Religious leaders from different parts of the country have gathered together in one venue this week to discuss the issue that's dividing the American people: racial tensions.
The controversial deaths of African-Americans Eric Garner and Michael Brown have sparked outrage among black communities across the US and triggered civil disorder, protests, and even violence against law enforcers.
The racial tensions pushed Bishop TD Jakes to spearhead a summit on racial reconciliation on January 15, which was also the birthday of Dr. Martin Luther King Jr.
The event was held at the Potter's House, his church in Dallas, Texas and was attended by various Christian leaders as they sought to discuss practical initiatives to solve racial divisions and find solutions that are rooted from the Bible's lessons on equality.
Initially, Bishop Jakes expected to see around 75 leaders at the summit but the outcome was huge, with around 200 people present at the event.
Among those present were Leith Anderson, president of the National Association of Evangelicals, Alveda King, minister, civil rights activist and niece of MLK, Andrew Young, former congressman and U.N. ambassador, Bernice King, CEO of The King Center in Atlanta and daughter of MLK, and Samuel Rodriguez, president of the National Hispanic Christian Leadership Conference.

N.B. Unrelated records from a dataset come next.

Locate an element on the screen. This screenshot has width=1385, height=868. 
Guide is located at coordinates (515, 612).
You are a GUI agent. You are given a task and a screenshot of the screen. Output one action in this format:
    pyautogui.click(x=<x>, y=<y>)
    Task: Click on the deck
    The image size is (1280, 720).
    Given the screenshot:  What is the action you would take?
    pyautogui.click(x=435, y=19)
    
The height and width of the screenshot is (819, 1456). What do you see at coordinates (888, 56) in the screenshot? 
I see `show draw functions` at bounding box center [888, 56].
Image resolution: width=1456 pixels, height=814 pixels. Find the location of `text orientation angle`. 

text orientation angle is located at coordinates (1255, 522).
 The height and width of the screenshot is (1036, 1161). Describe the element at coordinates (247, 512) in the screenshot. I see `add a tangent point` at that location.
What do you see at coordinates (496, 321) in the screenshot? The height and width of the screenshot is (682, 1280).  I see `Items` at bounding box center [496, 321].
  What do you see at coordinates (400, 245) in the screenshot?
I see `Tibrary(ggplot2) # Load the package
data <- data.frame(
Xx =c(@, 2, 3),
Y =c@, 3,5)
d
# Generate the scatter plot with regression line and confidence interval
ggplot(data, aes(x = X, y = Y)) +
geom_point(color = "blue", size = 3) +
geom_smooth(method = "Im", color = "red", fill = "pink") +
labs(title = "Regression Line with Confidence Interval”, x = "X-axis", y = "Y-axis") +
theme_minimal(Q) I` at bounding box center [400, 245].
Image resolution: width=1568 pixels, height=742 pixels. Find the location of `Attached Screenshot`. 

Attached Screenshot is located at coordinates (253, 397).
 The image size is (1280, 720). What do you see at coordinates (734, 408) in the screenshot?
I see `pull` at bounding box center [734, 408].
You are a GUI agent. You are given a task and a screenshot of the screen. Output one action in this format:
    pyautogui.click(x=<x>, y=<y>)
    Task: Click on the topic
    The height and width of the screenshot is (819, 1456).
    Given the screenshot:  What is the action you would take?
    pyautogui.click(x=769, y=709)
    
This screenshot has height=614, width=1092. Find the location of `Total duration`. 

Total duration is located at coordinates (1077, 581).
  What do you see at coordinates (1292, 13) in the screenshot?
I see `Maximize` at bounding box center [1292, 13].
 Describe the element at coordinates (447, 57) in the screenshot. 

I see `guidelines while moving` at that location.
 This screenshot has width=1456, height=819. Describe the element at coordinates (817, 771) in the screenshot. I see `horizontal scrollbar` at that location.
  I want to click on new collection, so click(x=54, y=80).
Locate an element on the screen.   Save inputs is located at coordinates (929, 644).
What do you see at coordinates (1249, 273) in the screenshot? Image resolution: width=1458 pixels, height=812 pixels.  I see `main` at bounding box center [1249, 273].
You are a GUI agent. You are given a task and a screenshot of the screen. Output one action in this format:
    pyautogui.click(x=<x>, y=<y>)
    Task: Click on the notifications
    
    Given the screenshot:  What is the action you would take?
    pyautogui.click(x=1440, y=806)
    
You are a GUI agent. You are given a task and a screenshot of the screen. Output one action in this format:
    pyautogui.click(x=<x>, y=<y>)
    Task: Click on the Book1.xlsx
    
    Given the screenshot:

During the meeting, the leaders focused on the seven "Bridges to Peace" community initiatives. These are education policy reform, reconciliation and prayer forums, community service and compassion outreaches, community engagement forums, engagement with the criminal justice system, economic development strategies, and personal, marriage, and family development.
"We must begin the conversation in the church where every significant movement impacting the lives of African-Americans has begun. But this is not our fight alone. This is America's burden as well as her opportunity to rightfully tilt the scales toward justice for all. This is also a tremendous opportunity for the church to be the light in what have been very dark days for our country," said Bishop Jakes.